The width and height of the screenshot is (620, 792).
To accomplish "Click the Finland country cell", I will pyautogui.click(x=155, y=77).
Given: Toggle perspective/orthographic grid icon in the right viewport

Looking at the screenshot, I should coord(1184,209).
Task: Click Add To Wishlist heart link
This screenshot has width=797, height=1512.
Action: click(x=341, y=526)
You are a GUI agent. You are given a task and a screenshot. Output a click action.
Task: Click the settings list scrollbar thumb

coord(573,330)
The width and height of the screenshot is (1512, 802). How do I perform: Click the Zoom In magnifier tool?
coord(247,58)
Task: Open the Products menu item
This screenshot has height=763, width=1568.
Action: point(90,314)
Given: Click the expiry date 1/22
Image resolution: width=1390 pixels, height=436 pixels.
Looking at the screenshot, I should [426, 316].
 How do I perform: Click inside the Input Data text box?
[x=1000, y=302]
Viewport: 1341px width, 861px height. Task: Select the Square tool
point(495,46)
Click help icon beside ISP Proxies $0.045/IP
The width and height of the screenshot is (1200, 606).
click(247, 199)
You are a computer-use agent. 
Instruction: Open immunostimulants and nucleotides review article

★ ★ ★

Copy out the rows word for word, starting from the line containing "Viewport: 1341px width, 861px" and continuing through the last of the rows, with both ends included.

Viewport: 1341px width, 861px height. Task: Select the Square tool
point(495,46)
Click help icon beside ISP Proxies $0.045/IP
The width and height of the screenshot is (1200, 606).
click(247, 199)
You are a computer-use agent. 
Instruction: Open immunostimulants and nucleotides review article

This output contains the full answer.